Some calculations when implemented using standard numpy vectorized operations involve using a large amount of temporary memory. This may potentially exhaust system memory. Where computations can be performed in fixed-memory chunks, we attempt to do so, and allow the user to hint at the maximum size of this working memory (defaulting to 1GB) using set_config or config_context. The following suggests to limit temporary working memory to 128 MiB:

>>> import sklearn
>>> with sklearn.config_context(working_memory=128):
...     pass  # do chunked work here

An example of a chunked operation adhering to this setting is pairwise_distances_chunked, which facilitates computing row-wise reductions of a pairwise distance matrix.
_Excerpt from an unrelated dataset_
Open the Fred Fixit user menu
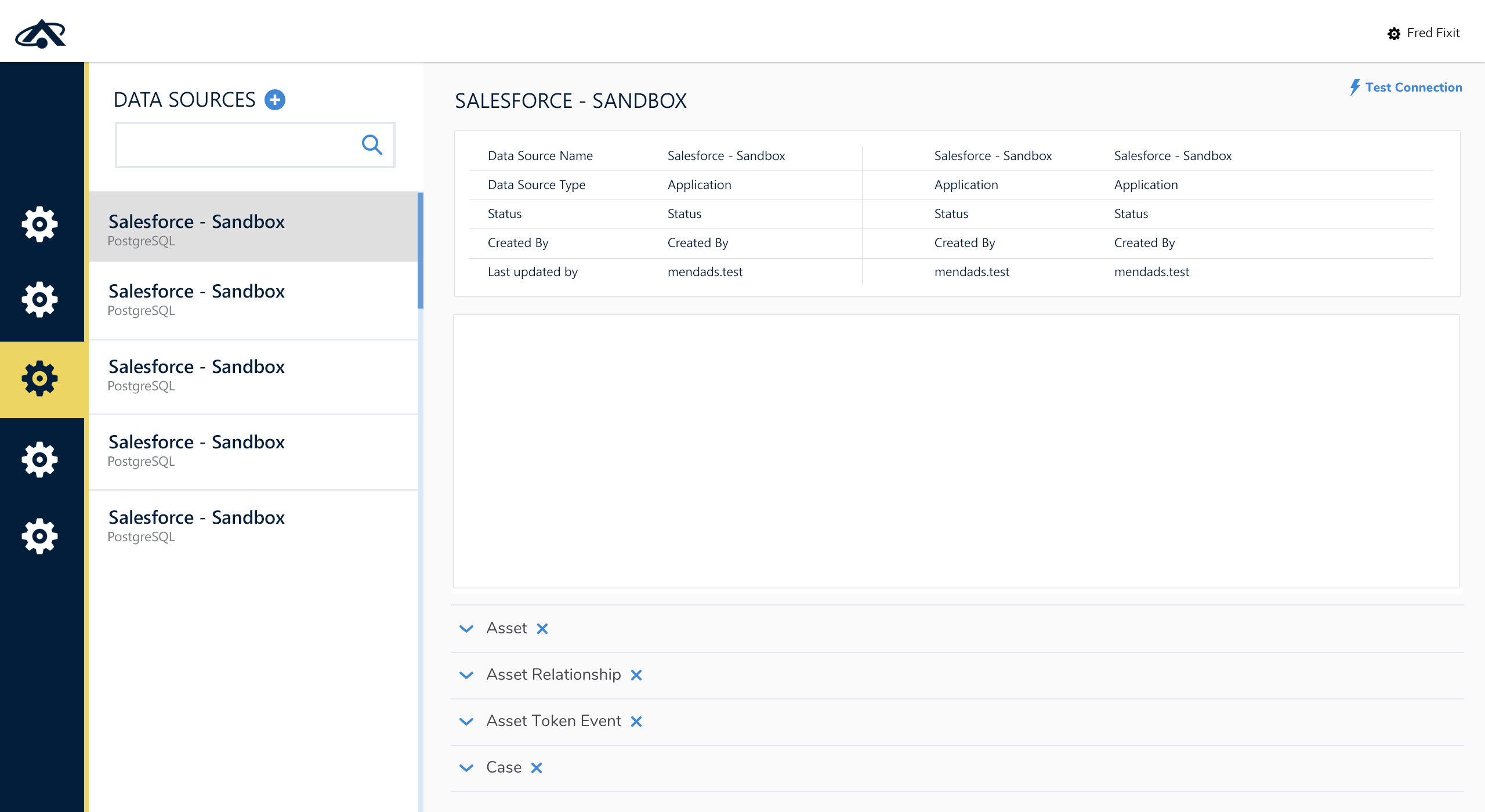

8.2.3.3. Model Compression

Model compression in scikit-learn only concerns linear models for the moment. In this context it means that we want to control the model sparsity (i.e. the number of non-zero coordinates in the model vectors). It is generally a good idea to combine model sparsity with sparse input data representation.
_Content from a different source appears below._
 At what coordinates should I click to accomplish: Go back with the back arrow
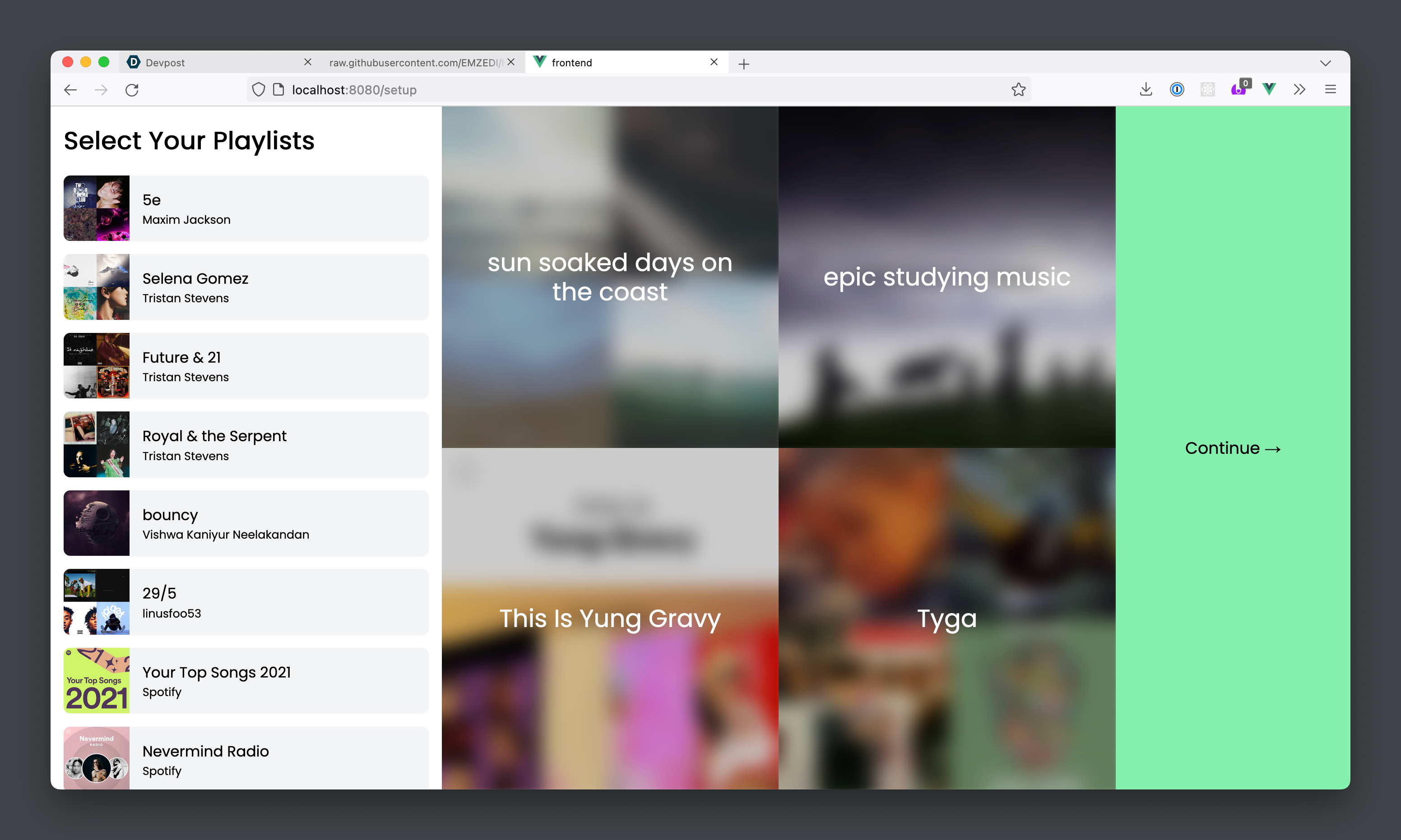pyautogui.click(x=70, y=90)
Here is sample code that illustrates the use of the sparsify() method:

clf = SGDRegressor(penalty='elasticnet', l1_ratio=0.25)
clf.fit(X_train, y_train).sparsify()
clf.predict(X_test)

In this example we prefer the elasticnet penalty as it is often a good compromise between model compactness and prediction power. One can also further tune the l1_ratio parameter (in combination with the regularization strength alpha) to control this tradeoff.

A typical benchmark on synthetic data yields a >30% decrease in latency when both the model and input are sparse (with 0.000024 and 0.027400 non-zero coefficients ratio respectively). Your mileage may vary depending on the sparsity and size of your data and model. Furthermore, sparsifying can be very useful to reduce the memory usage of predictive models deployed on production servers.

8.2.3.4. Model Reshaping

Model reshaping consists in selecting only a portion of the available features to fit a model. In other words, if a model discards features during the learning phase we can then strip those from the input. This has several benefits. Firstly it reduces memory (and therefore time) overhead of the model itself. It also allows to discard explicit feature selection components in a pipeline once we know which features to keep from a previous run. Finally, it can help reduce processing time and I/O usage upstream in the data access and feature extraction layers by not collecting and building features that are discarded by the model. For instance if the raw data come from a database, it can make it possible to write simpler and faster queries or reduce I/O usage by making the queries return lighter records. At the moment, reshaping needs to be performed manually in scikit-learn. In the case of sparse input (particularly in CSR format), it is generally sufficient to not generate the relevant features, leaving their columns empty.